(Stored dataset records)
════════════════════

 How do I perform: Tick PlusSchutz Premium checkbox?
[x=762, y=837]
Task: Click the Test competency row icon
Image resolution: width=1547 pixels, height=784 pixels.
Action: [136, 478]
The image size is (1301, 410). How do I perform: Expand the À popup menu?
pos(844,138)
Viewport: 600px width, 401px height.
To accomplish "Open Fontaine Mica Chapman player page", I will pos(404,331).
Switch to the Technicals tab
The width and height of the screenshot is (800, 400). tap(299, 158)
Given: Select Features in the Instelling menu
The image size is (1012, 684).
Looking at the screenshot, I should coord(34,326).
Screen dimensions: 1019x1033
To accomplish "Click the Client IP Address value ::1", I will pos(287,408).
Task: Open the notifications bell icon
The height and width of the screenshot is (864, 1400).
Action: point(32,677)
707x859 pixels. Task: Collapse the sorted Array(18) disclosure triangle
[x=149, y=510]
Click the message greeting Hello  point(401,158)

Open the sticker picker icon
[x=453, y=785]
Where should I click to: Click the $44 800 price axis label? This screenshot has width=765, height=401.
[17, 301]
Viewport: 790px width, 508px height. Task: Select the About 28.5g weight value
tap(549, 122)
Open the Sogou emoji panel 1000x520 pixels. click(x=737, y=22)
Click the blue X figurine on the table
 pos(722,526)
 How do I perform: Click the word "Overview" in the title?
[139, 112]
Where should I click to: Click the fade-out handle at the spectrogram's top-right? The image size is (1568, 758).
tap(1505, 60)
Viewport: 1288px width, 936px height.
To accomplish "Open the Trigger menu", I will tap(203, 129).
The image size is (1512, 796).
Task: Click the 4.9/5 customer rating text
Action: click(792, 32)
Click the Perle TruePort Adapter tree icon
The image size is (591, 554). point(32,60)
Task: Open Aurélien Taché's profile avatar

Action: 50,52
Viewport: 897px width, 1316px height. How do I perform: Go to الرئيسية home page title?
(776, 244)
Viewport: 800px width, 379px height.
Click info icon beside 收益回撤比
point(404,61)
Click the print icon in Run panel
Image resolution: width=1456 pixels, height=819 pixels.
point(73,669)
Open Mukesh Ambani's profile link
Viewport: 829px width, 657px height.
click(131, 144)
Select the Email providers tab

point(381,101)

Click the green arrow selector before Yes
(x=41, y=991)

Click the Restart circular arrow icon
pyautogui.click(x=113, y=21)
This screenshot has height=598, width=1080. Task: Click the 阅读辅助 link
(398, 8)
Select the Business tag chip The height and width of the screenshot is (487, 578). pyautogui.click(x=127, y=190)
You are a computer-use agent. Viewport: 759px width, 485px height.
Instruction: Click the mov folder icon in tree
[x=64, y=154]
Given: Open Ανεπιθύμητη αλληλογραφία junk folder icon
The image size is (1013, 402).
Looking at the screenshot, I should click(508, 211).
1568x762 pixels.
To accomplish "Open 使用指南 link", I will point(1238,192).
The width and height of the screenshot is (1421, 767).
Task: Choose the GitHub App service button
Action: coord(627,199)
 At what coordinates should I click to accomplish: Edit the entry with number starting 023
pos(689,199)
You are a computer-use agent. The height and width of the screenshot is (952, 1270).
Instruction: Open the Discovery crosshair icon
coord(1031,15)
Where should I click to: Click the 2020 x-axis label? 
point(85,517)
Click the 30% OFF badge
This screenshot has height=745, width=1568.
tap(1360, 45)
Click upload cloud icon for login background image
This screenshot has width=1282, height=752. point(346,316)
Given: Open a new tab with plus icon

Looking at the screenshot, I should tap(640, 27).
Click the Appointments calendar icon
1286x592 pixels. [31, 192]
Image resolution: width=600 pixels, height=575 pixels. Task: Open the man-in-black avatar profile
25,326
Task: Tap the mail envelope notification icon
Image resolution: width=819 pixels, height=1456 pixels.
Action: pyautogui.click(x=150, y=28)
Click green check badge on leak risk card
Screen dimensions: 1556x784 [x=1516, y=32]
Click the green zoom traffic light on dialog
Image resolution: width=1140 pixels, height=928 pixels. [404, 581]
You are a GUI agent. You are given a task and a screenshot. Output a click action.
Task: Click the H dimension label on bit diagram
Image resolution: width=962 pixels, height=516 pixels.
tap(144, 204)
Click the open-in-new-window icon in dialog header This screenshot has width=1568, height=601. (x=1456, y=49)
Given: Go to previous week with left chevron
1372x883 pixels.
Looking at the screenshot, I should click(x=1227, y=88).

════════════════════

## TASK TO CARRY OUT:
Render every line of the records above as a JSON list of strings, with one string per line and blank lines omitted.

## FINAL RESULT:
[
  " How do I perform: Tick PlusSchutz Premium checkbox?",
  "[x=762, y=837]",
  "Task: Click the Test competency row icon",
  "Image resolution: width=1547 pixels, height=784 pixels.",
  "Action: [136, 478]",
  "The image size is (1301, 410). How do I perform: Expand the À popup menu?",
  "pos(844,138)",
  "Viewport: 600px width, 401px height.",
  "To accomplish \"Open Fontaine Mica Chapman player page\", I will pos(404,331).",
  "Switch to the Technicals tab",
  "The width and height of the screenshot is (800, 400). tap(299, 158)",
  "Given: Select Features in the Instelling menu",
  "The image size is (1012, 684).",
  "Looking at the screenshot, I should coord(34,326).",
  "Screen dimensions: 1019x1033",
  "To accomplish \"Click the Client IP Address value ::1\", I will pos(287,408).",
  "Task: Open the notifications bell icon",
  "The height and width of the screenshot is (864, 1400).",
  "Action: point(32,677)",
  "707x859 pixels. Task: Collapse the sorted Array(18) disclosure triangle",
  "[x=149, y=510]",
  "Click the message greeting Hello  point(401,158)",
  "Open the sticker picker icon",
  "[x=453, y=785]",
  "Where should I click to: Click the $44 800 price axis label? This screenshot has width=765, height=401.",
  "[17, 301]",
  "Viewport: 790px width, 508px height. Task: Select the About 28.5g weight value",
  "tap(549, 122)",
  "Open the Sogou emoji panel 1000x520 pixels. click(x=737, y=22)",
  "Click the blue X figurine on the table",
  " pos(722,526)",
  " How do I perform: Click the word \"Overview\" in the title?",
  "[139, 112]",
  "Where should I click to: Click the fade-out handle at the spectrogram's top-right? The image size is (1568, 758).",
  "tap(1505, 60)",
  "Viewport: 1288px width, 936px height.",
  "To accomplish \"Open the Trigger menu\", I will tap(203, 129).",
  "The image size is (1512, 796).",
  "Task: Click the 4.9/5 customer rating text",
  "Action: click(792, 32)",
  "Click the Perle TruePort Adapter tree icon",
  "The image size is (591, 554). point(32,60)",
  "Task: Open Aurélien Taché's profile avatar",
  "Action: 50,52",
  "Viewport: 897px width, 1316px height. How do I perform: Go to الرئيسية home page title?",
  "(776, 244)",
  "Viewport: 800px width, 379px height.",
  "Click info icon beside 收益回撤比",
  "point(404,61)",
  "Click the print icon in Run panel",
  "Image resolution: width=1456 pixels, height=819 pixels.",
  "point(73,669)",
  "Open Mukesh Ambani's profile link",
  "Viewport: 829px width, 657px height.",
  "click(131, 144)",
  "Select the Email providers tab",
  "point(381,101)",
  "Click the green arrow selector before Yes",
  "(x=41, y=991)",
  "Click the Restart circular arrow icon",
  "pyautogui.click(x=113, y=21)",
  "This screenshot has height=598, width=1080. Task: Click the 阅读辅助 link",
  "(398, 8)",
  "Select the Business tag chip The height and width of the screenshot is (487, 578). pyautogui.click(x=127, y=190)",
  "You are a computer-use agent. Viewport: 759px width, 485px height.",
  "Instruction: Click the mov folder icon in tree",
  "[x=64, y=154]",
  "Given: Open Ανεπιθύμητη αλληλογραφία junk folder icon",
  "The image size is (1013, 402).",
  "Looking at the screenshot, I should click(508, 211).",
  "1568x762 pixels.",
  "To accomplish \"Open 使用指南 link\", I will point(1238,192).",
  "The width and height of the screenshot is (1421, 767).",
  "Task: Choose the GitHub App service button",
  "Action: coord(627,199)",
  " At what coordinates should I click to accomplish: Edit the entry with number starting 023",
  "pos(689,199)",
  "You are a computer-use agent. The height and width of the screenshot is (952, 1270).",
  "Instruction: Open the Discovery crosshair icon",
  "coord(1031,15)",
  "Where should I click to: Click the 2020 x-axis label? ",
  "point(85,517)",
  "Click the 30% OFF badge",
  "This screenshot has height=745, width=1568.",
  "tap(1360, 45)",
  "Click upload cloud icon for login background image",
  "This screenshot has width=1282, height=752. point(346,316)",
  "Given: Open a new tab with plus icon",
  "Looking at the screenshot, I should tap(640, 27).",
  "Click the Appointments calendar icon",
  "1286x592 pixels. [31, 192]",
  "Image resolution: width=600 pixels, height=575 pixels. Task: Open the man-in-black avatar profile",
  "25,326",
  "Task: Tap the mail envelope notification icon",
  "Image resolution: width=819 pixels, height=1456 pixels.",
  "Action: pyautogui.click(x=150, y=28)",
  "Click green check badge on leak risk card",
  "Screen dimensions: 1556x784 [x=1516, y=32]",
  "Click the green zoom traffic light on dialog",
  "Image resolution: width=1140 pixels, height=928 pixels. [404, 581]",
  "You are a GUI agent. You are given a task and a screenshot. Output a click action.",
  "Task: Click the H dimension label on bit diagram",
  "Image resolution: width=962 pixels, height=516 pixels.",
  "tap(144, 204)",
  "Click the open-in-new-window icon in dialog header This screenshot has width=1568, height=601. (x=1456, y=49)",
  "Given: Go to previous week with left chevron",
  "1372x883 pixels.",
  "Looking at the screenshot, I should click(x=1227, y=88)."
]